◆ INSTRUCTIONS:
A. Please change "hardball" to "rough" in the Halifax development commentary, reproducing it starting at "The development industry" and ending at "what you want.".
B. Write what comes next in the opinion piece on Halifax zoning exemptions, picking up after its final sentence.

◆ DOCUMENT TEXT:
= = =

But if I were on council voting on this specific project, I'd have voted in favour of the 20-storey limit as well. There is a perception, not undeserved, that council simply hands to developers any zoning exemptions they ask for. Zoning and heritage restrictions in Halifax are not particularly onerous, yet our development community (by and large) is constantly proposing projects that seek enormous exemptions. And they typically receive those exemptions, or very generous compromises.
The development industry is essentially rewriting the city's planning regime piecemeal every time a new project is announced, and it's breeding a distorted sense of reality. And watch out when a developer occasionally doesn't get his way: i.e., John Ghosn throwing a public hissy fit because the city won't let him build a swimming pool backing into the Northwest Arm, and claim that such rules are "stagnating growth". This is also why people like Louie Lawen can apply to demolish heritage buildings on Barrington Street as an opening gambit for a development proposal. There's no sense that the rules exist to be respected, they exist to be weaseled around as much as possible by playing hardball and complaining about "anti-development" attitudes when you don't get what you want.

= = =

◆ SUPPLIED INFORMATION:
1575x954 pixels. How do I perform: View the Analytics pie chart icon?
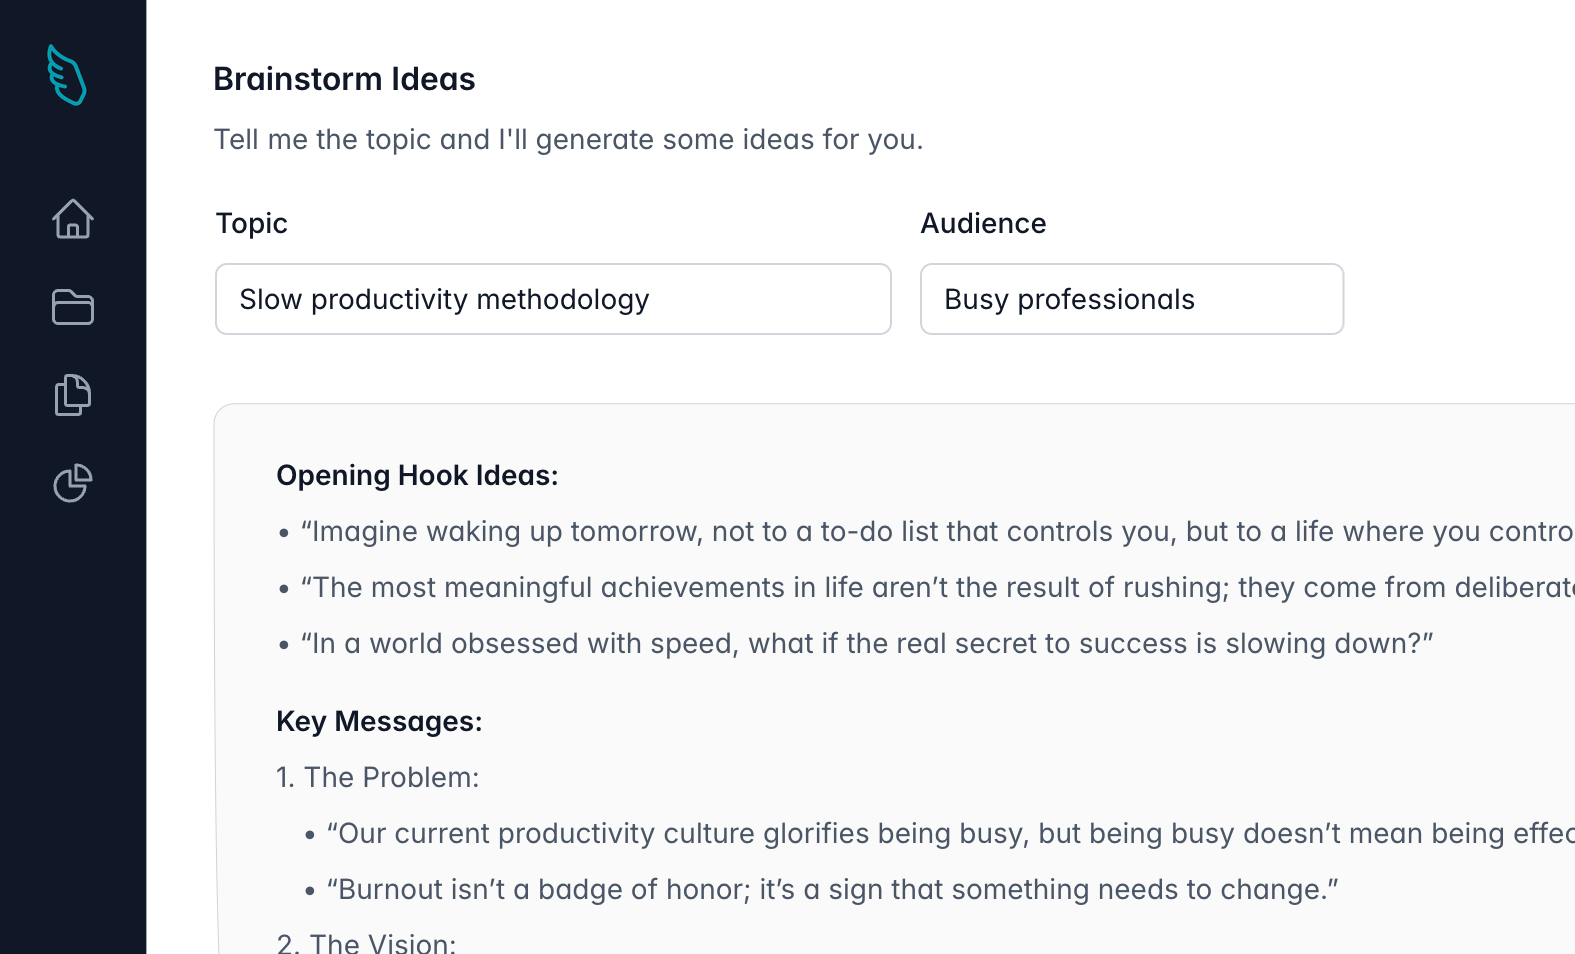click(x=72, y=483)
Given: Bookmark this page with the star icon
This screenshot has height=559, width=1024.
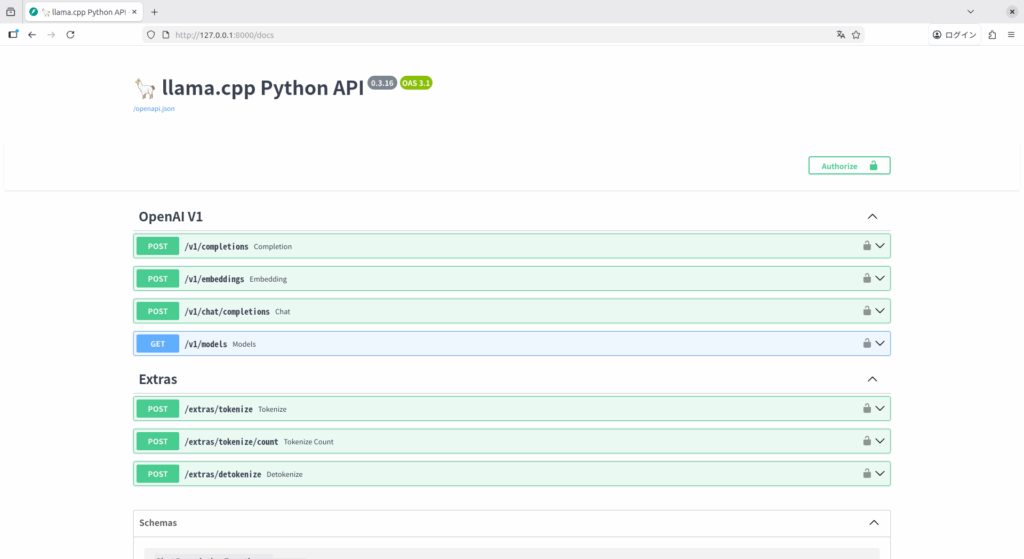Looking at the screenshot, I should pos(856,34).
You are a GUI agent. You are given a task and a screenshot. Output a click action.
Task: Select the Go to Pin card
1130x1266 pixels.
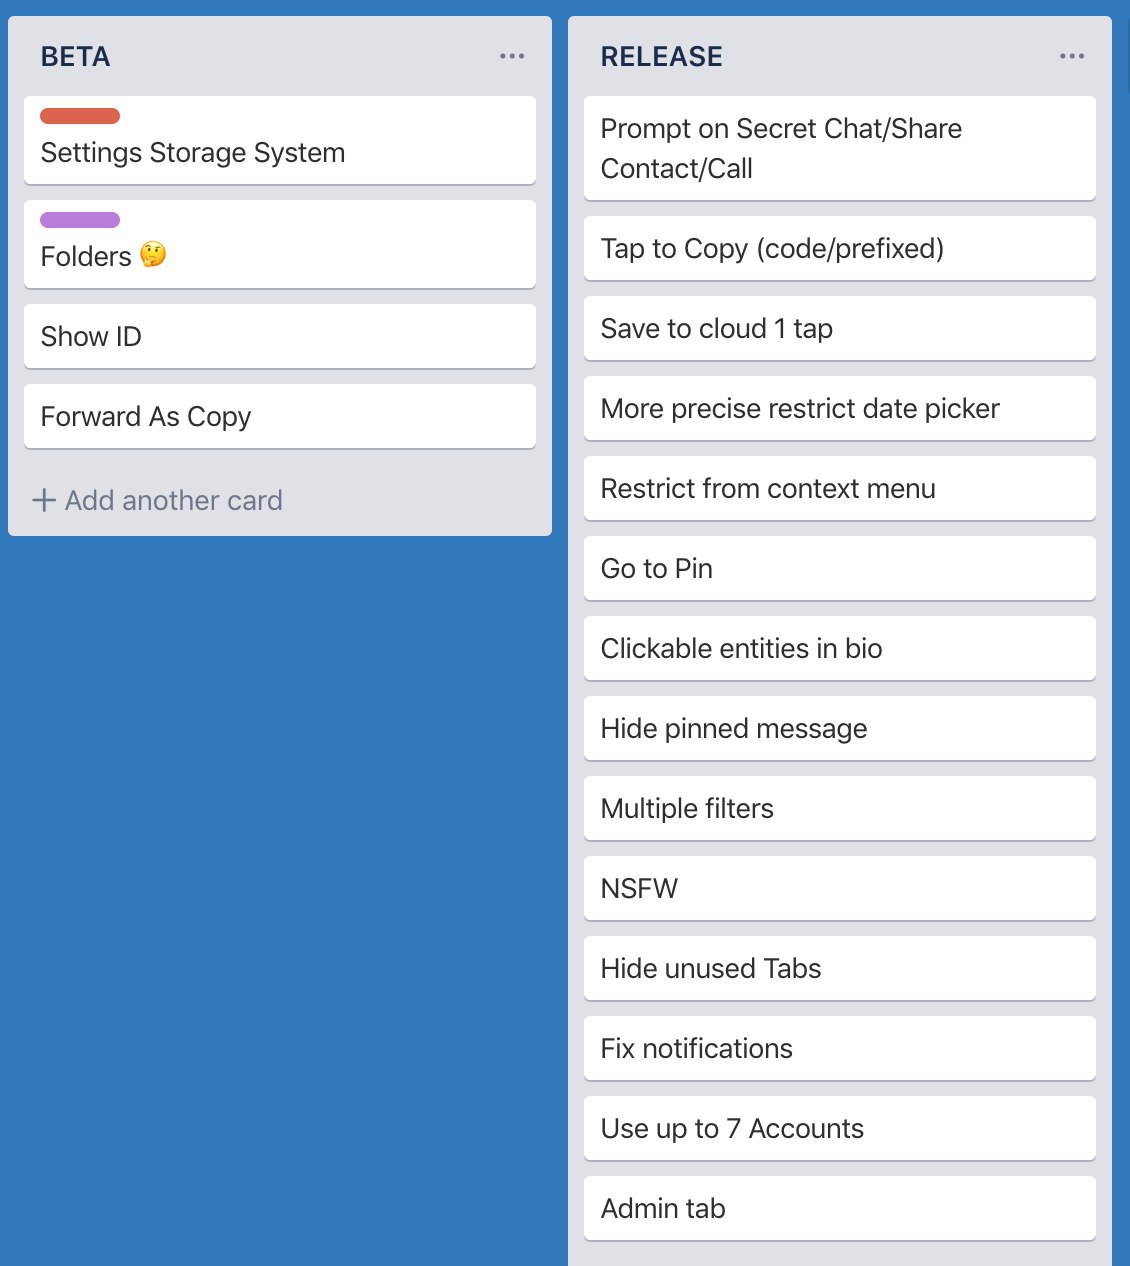840,568
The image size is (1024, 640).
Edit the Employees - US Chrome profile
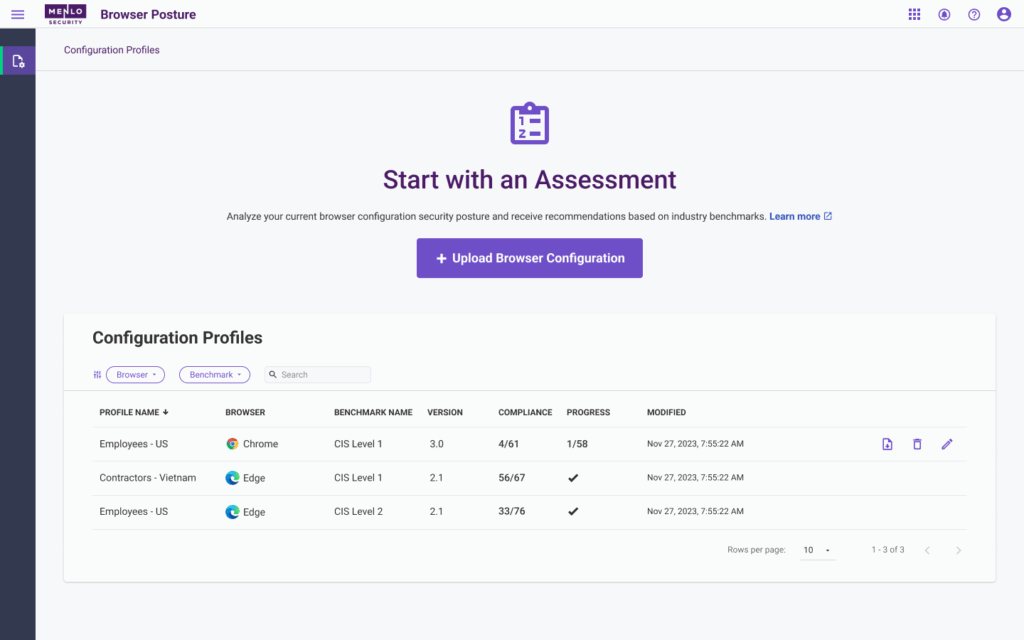point(947,444)
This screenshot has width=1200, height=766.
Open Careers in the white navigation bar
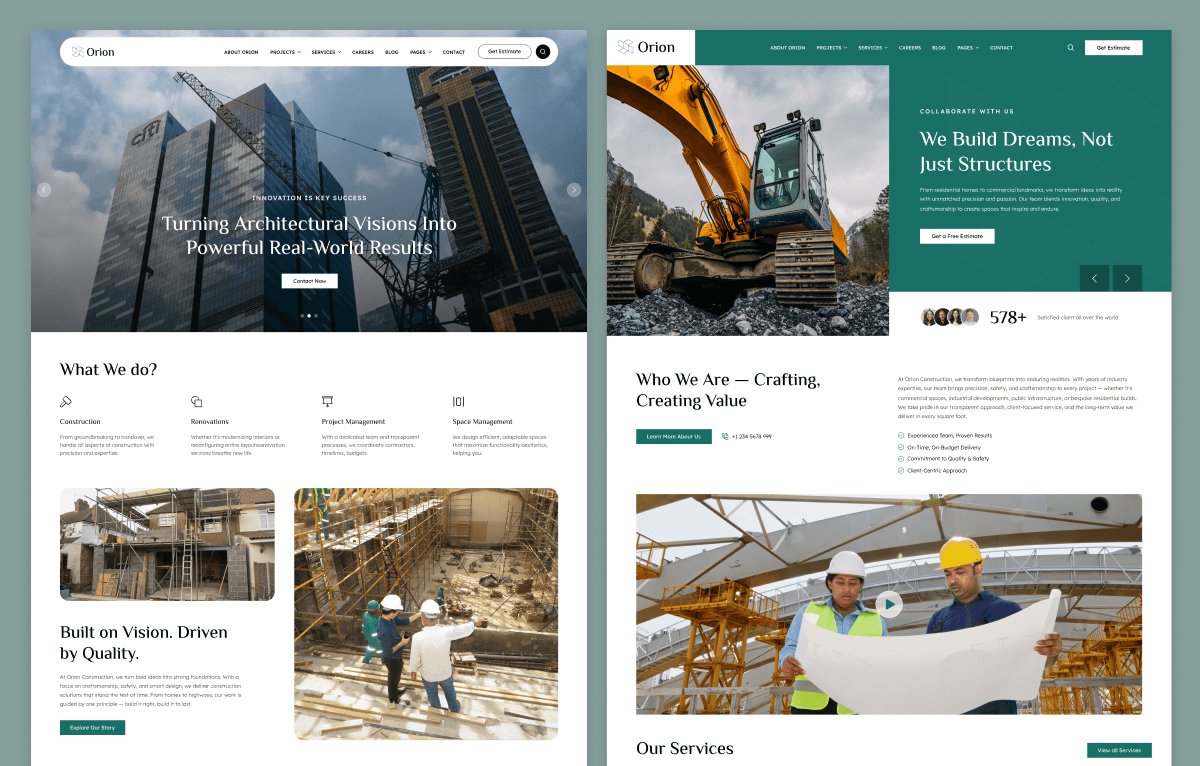pyautogui.click(x=363, y=52)
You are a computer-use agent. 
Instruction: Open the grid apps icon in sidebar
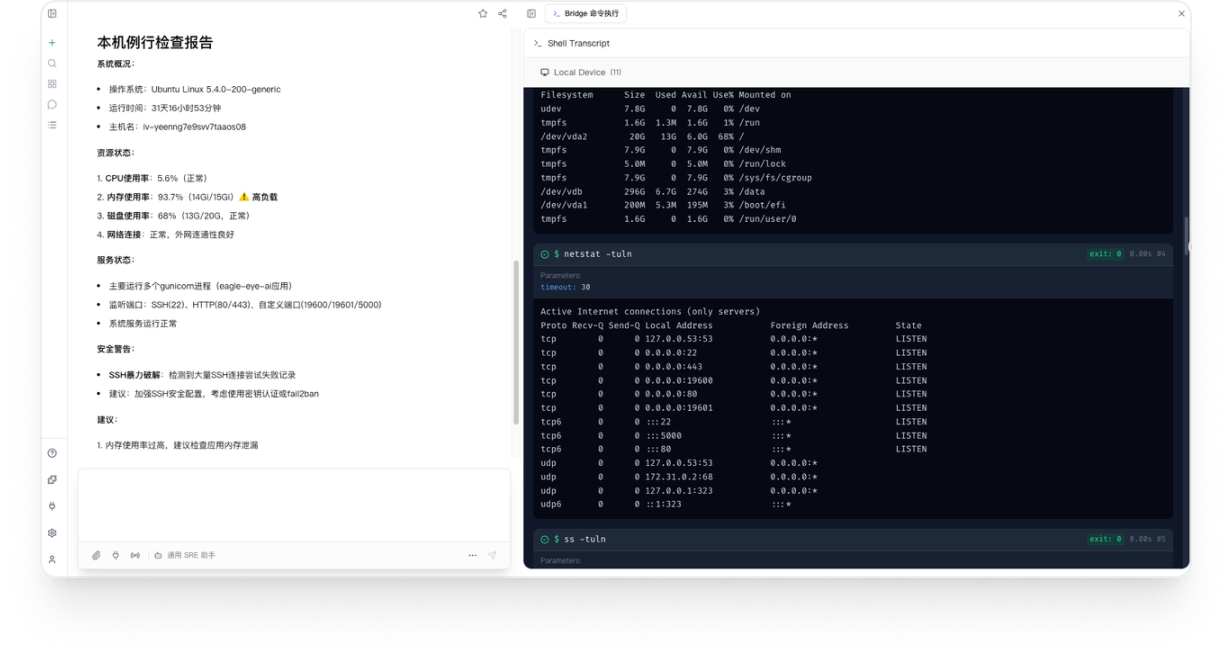(x=52, y=84)
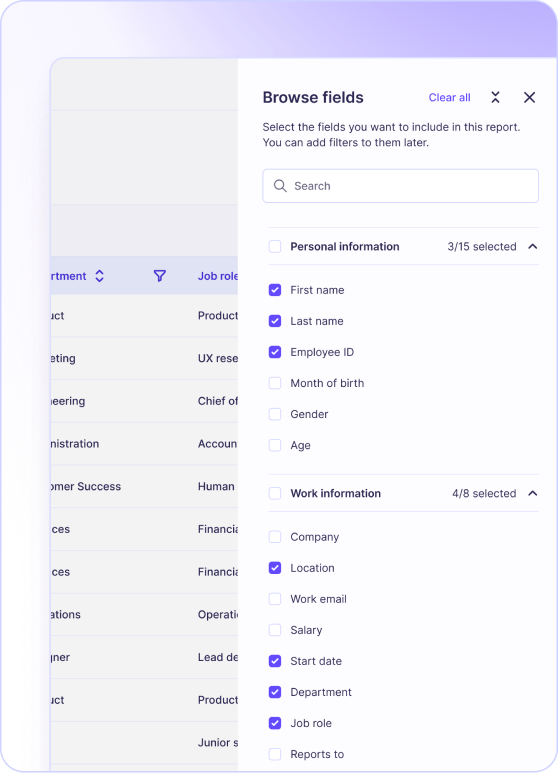
Task: Select all Work information fields checkbox
Action: tap(275, 493)
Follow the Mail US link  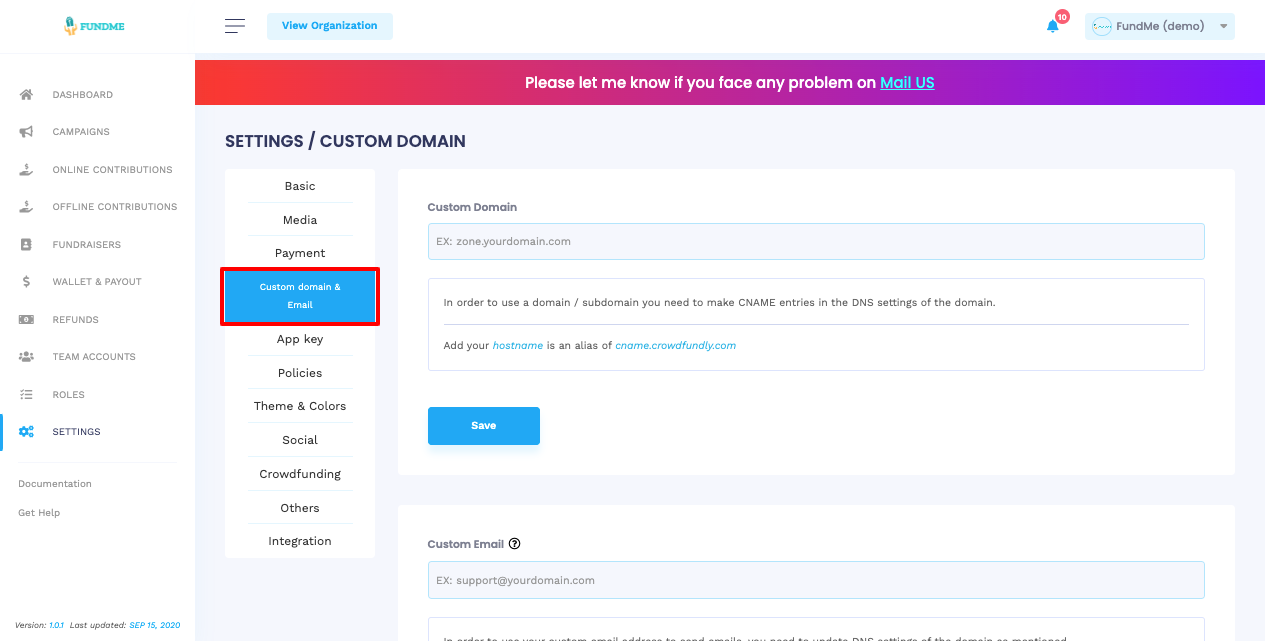[907, 83]
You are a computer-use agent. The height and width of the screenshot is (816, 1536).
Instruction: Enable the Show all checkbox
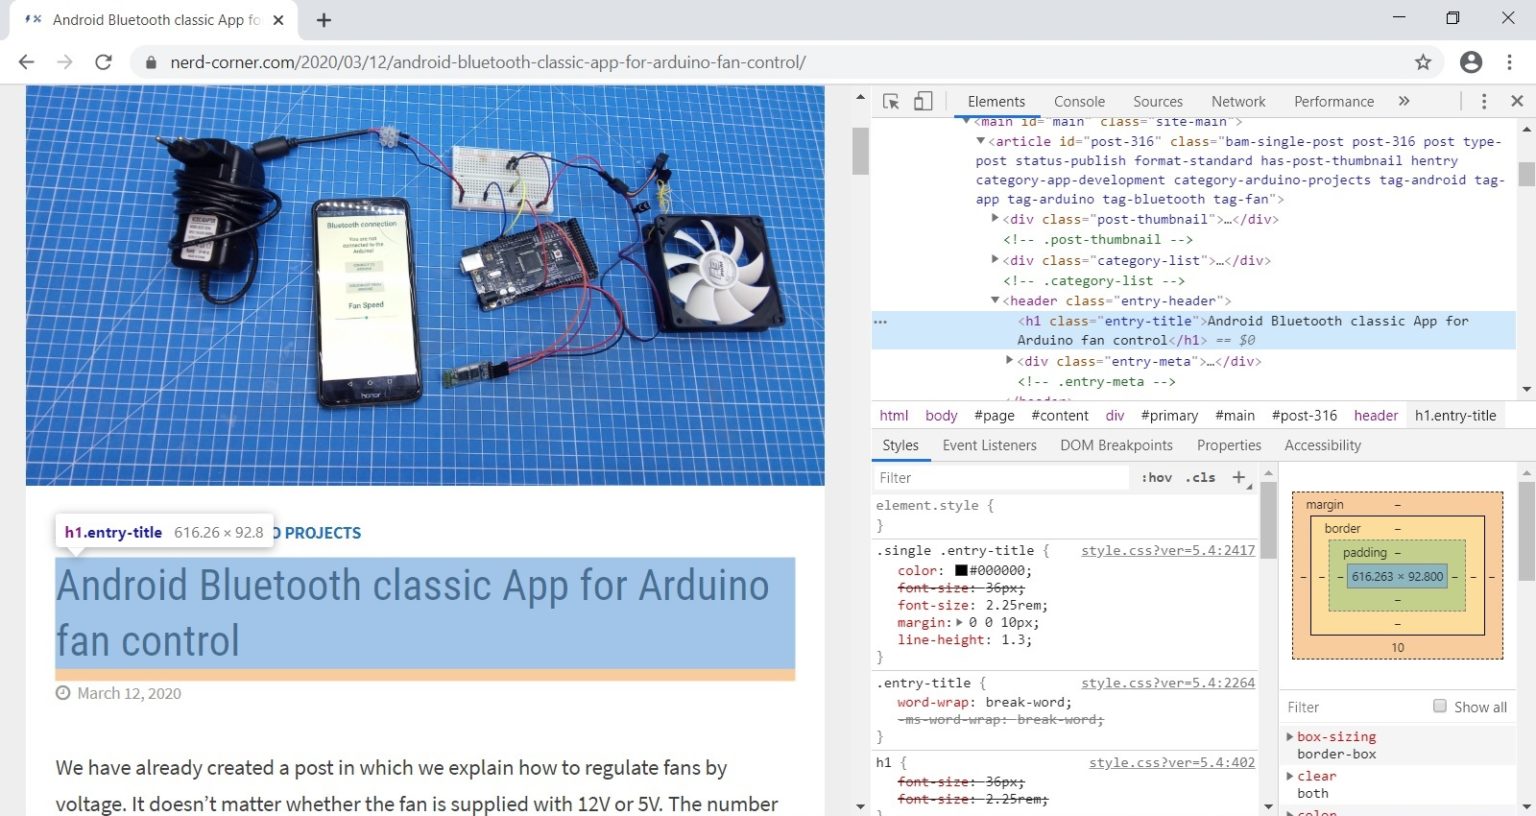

= = =

◆ ANSWERS TO EACH TASK:
A.
The development industry is essentially rewriting the city's planning regime piecemeal every time a new project is announced, and it's breeding a distorted sense of reality. And watch out when a developer occasionally doesn't get his way: i.e., John Ghosn throwing a public hissy fit because the city won't let him build a swimming pool backing into the Northwest Arm, and claim that such rules are "stagnating growth". This is also why people like Louie Lawen can apply to demolish heritage buildings on Barrington Street as an opening gambit for a development proposal. There's no sense that the rules exist to be respected, they exist to be weaseled around as much as possible by playing rough and complaining about "anti-development" attitudes when you don't get what you want.

B.
Council needs to reign that in, rather than enable it by voting "sure, do whatever you want" every time someone decides that the rules don't apply to them.
Hopefully once the Centre Plan is done and implemented, council will find the cojones to say "NO" to developers who seek to undermine the whole thing with massive variances. Otherwise there's no point even having planners, or a land-use bylaw, or anything. Just let developers go wild.